Health & Medicine

Medical Breakthrough: Propanolol Found To Have Anti-Cancer Properties

Johnson D
First Posted: Oct 15, 2016 06:20 AM EDT

Certain cancers have no known cure until now, so patients are still on the edge about their condition. However, an international research team has recently revealed in their study that propranolol, a beta-blocker commonly prescribed to treat irregular heart rates and other conditions, has significant anti-cancer properties which can be used to fight the disease.

Science Daily reported that the Repurposing Drugs in Oncology (ReDO) project, an international collaboration between the Anticancer Fund, Belgium, and US-based GlobalCures, explains that existing and widely-used non-cancer medications may reveal a relative early source of original therapies for cancer. Pharmaceutical companies devote not a lot of time to "repurposing" existing drugs. The ReDO project hopes to change that, by raising awareness such as publishing a series of articles in ecancermedicalscience to share evidence for using such therapies in cancer medicine.

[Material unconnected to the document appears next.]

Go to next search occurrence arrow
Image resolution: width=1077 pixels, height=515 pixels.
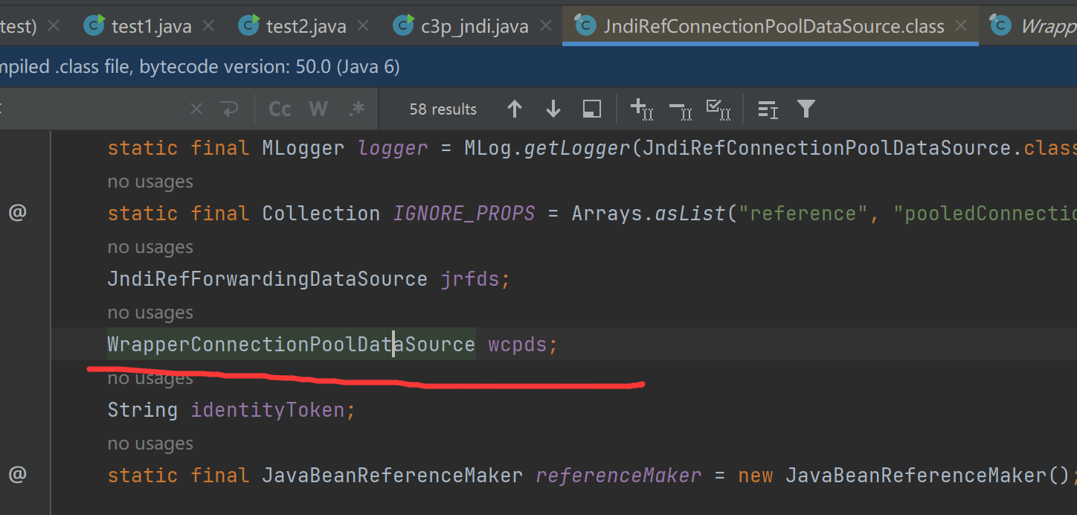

Experts reveal that Propranolol is the latest addition to a series of drugs that could offer cheap, safe and effective cancer resolutions. It's very easy to get hold off, since it is available globally in generic form and is on the WHO List of Essential Medicines, most especially in angiosarcoma, a rare form of heart cancer. "The evidence to date in angiosarcoma is especially compelling," says study author Pan Pantziarka, Ph.D., of the Anticancer Fund, Belgium. "Here is a rare disease with high unmet needs that is unlikely to attract investment from the commercial drug development sector. Propranolol offers these patients evidence of efficacy and with little or no toxicity," reported news-medical.net.

Study author Vikas P. Sukhatme of Global Cures, Harvard Medical School, USA also explained saying: "Existing animal and human data on the use of propranolol to treat cancer is tantalizing and merits rapid and careful evaluation in a number of tumor types." According to a report by UPI, the paper also pointed out the possibility that propranolol can act on multiple points of the metastasis phase, particularly in the peri-operative setting. Health experts claim that post-surgical metastatic spread is an extensive clinical phenomenon, and giving a solution to this can hugely lead to improved outcomes. "There is good in vivo evidence that propranolol, alone and in combination with other agents, impacts this process," says Pantziarka. "Reducing metastatic spread ultimately saves lives."

Meanwhile, Gauthier Bouche, Medical Director of the Anticancer Fund, points out that propranolol has already been repurposed to treat childhood benign tumors. "An effective treatment against infantile hemangioma had existed since the 1960s but we only discovered this in 2008 when careful clinicians found it serendipitously. Every day I ask myself: 'what else can propranolol offer to patients with unmet needs?' I think there is a lot, and we shouldn't have to wait another forty years to find out."

The researchers are hoping that increased awareness will draw more attention into these medications which could ultimately lead to cancer care.